DOCUMENT PASSAGE:
If I'd been born fifty years before

As most of the even passingly tech aware world knows, this week marked the announcement of the new and improved iPhone 2.0. What happened at the conference, then, was much touting of the iPhone's new features, new applications, and new price (only $199 so now, says Jobs confidently, it can be afforded by "everyone!" Umm, yeah, not so much but whatever, you multimillionaire, you.). Part of the presentation involved various developers coming on stage and telling what new and exciting applications they had created (in record time and with incredible ease, they all hastened to say, because they know who butters their bread...and sells it to millions) for the new iPhone. And I just couldn't believe that the developers of such delights as Sega's Monkeyball, a Cromag racing game, and Krull, a fantasy action adventure game could take themselves seriously. You're actually going to go on and on about the fact that you were able to get all four classic monkeys, use your phone as a steering wheel, and battle the incredibly detailed demons? For me, it was laughable. For them, stultifyingly and absurdly serious. I did like one of the frivolous apps, Band, which lets you play and record on a two octave piano, a drum kit, a bass guitar, and a "blues instrument," which is a series of chords and slides on which you can play any blues song. But, as one of the Mac guys noted offhandedly, "and office productivity plummets." No kidding, dude! All play and no work makes...an iPhone.

DATASET RECORDS:

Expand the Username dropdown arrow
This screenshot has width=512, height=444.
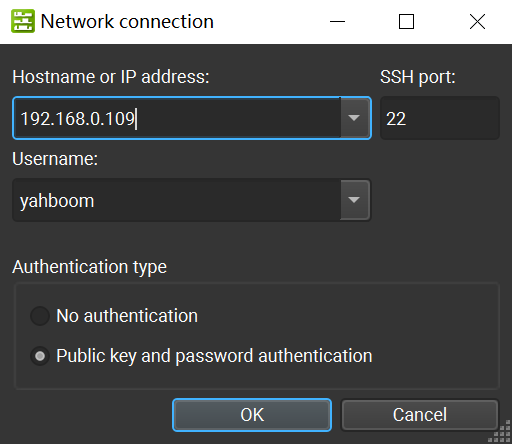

...

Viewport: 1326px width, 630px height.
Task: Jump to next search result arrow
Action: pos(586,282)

PROBLEMS TO WORK ON:
- 1) Answer these questions from the post on the iPhone 2.0 announcement:
(a) What price for the new iPhone does the post state?
(b) Which company's game Monkeyball is mentioned?
(c) Which four instruments does the Band application let the user play and record?
- 2) Write the next part of the post on the iPhone 2.0 announcement, picking up after its final sentence.

RESPONSES PER TASK:
- 1)
(a) $199
(b) Sega's
(c) A two-octave piano, a drum kit, a bass guitar, and a "blues instrument"

- 2)
There were, of course, some useful applications beyond gaming announced, such as an MLB application that lets you see real-time video highlights and scores from every MLB game (something I know some of my tiny band of loyal readers will absolutely love) or a medical application that lets you see detailed anatomical slides and or read CAT scans on your phone or an Associated Press app that lets you get local news stories from "trusted" sources based on your geographical position. But don't get me started about the geographical positioning capability, that can tell you and anyone else where you are at any given moment. I swear I heard George Orwell turning over in his grave! The phone also comes equipped with GPS, which, based on my personal experience, will only result in more people saying "well, my GPS says it's right here" when they are standing immobile in the middle of a cornfield and not, for instance, anywhere near their or any other actual destination.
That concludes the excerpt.